Bias scan tool – What is it?
This bias scan tool identifies potentially unfairly treated groups of similar users by a binary algorithmic classifier. The bias scan identifies clusters of users that face a higher misclassification rate compared to the rest of the data set. Clustering is an unsupervised ML method, so no data is needed is required on protected attributes of users. The metric by which bias is defined can be manually chosen in advance: False Negative Rate (FNR), False Positive Rate (FPR), or Accuracy (Acc).
The tool returns a report which presents the cluster with the highest bias and describes this cluster by the features that characterizes it. This is quantitatively expressed by the (statistically significant) differences in feature means between the identified cluster and the rest of the data.

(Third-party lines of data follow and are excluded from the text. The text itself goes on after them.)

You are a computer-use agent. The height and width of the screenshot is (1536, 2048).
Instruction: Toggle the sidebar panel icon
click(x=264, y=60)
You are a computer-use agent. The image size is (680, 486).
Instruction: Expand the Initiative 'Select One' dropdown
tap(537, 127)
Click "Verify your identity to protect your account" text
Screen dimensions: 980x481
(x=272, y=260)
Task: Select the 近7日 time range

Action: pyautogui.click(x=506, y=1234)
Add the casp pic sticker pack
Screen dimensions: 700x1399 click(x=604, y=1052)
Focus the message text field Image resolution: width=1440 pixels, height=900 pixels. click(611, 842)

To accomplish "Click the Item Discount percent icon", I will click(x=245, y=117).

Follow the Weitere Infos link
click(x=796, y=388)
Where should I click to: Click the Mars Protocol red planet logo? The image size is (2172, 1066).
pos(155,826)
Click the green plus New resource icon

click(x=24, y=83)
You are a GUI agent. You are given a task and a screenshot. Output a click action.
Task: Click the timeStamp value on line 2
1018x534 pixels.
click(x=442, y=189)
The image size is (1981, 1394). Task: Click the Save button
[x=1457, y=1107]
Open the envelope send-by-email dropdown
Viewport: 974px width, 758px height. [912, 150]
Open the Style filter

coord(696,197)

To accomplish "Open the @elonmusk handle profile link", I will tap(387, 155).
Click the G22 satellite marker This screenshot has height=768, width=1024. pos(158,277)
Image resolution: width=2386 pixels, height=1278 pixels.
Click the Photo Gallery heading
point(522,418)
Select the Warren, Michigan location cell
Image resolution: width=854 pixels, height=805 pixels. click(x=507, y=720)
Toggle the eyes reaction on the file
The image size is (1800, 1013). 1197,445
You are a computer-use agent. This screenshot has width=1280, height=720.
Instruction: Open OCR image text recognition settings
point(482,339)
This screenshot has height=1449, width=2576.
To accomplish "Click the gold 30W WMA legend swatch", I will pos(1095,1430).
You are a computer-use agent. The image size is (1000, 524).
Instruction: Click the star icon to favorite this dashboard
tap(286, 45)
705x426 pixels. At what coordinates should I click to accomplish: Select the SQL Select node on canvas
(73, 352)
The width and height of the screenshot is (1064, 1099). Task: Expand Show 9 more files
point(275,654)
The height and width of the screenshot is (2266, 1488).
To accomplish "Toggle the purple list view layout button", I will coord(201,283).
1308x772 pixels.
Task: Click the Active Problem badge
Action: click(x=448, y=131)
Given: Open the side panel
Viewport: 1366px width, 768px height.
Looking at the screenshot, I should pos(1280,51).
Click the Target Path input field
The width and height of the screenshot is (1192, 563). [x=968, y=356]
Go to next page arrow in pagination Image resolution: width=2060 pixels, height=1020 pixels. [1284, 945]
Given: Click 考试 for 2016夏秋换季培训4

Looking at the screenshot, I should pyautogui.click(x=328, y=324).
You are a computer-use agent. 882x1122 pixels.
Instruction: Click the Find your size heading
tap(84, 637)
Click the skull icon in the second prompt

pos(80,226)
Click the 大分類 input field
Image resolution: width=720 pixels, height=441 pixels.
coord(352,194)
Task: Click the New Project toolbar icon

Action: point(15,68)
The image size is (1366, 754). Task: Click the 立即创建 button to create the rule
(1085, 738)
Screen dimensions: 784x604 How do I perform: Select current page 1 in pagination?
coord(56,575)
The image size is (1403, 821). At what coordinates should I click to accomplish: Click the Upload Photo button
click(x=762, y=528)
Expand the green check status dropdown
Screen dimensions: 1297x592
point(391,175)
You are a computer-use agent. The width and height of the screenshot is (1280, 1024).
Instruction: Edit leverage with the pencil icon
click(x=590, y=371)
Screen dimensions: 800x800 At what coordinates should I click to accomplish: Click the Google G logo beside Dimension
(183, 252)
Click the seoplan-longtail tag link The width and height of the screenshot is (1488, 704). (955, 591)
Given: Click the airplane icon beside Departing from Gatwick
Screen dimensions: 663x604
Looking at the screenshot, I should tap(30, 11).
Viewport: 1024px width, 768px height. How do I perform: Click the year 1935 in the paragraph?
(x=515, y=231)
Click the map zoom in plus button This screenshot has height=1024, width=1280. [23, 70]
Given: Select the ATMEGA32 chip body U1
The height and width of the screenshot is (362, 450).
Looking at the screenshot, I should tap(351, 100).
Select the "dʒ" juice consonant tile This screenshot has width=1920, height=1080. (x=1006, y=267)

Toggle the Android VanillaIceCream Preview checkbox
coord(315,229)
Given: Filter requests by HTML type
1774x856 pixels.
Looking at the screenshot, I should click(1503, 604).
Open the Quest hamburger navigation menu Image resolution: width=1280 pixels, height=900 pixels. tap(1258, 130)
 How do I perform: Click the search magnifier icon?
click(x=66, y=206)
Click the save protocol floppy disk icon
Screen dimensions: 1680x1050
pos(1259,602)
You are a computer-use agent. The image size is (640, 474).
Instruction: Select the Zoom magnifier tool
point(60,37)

The report also visualizes the outcomes.
Try the tool below ⬇️
Generate a report
Select a bias metric
The implemented bias scan tool is based on k-means Hierarchical Bias-Aware Clustering (HBAC), as described by Misztal-Radecka and Indurkya in Information Processing and Management (2021) [link]. An implementation of the HBAC algorithm can be found on Github.
Download an example data set to use the bias scan tool.
Under the name Joint Fairness Assessment Method (JFAM) our bias scan tool has been selected as a finalist in Stanford's AI Audit Competition 2023.
What input does the bias scan tool need?
A .csv file of max. 1GB with feature columns, predicted labels by the classifier and ground truth labels. Only the name of 'pred_label' and 'truth_label' are of importance, not the naming or order of the feature columns. All column values should be numeric and unscaled.
- Features: unscaled numeric values, e.g., feat_1, feat_2, ..., feat_n;
- Predicted label: 0 or 1;
- Truth label: 0 or 1;
- Bias metric: False Positive Rate (FPR), False Negative Rate (FNR) or Accuracy.
An example report for the BERT-based disinformation detection (FPR) case study
An example report for the BERT-based disinformation detection (FNR) case study
Why this bias scan?
– No data needed on protected attributes of users (unsupervised bias detection);
– Model-agnostic (AI binary classifiers only);
– Connecting quantitative tools with qualitative methods to assess fair AI;
– Developed open-source and not-for-profit.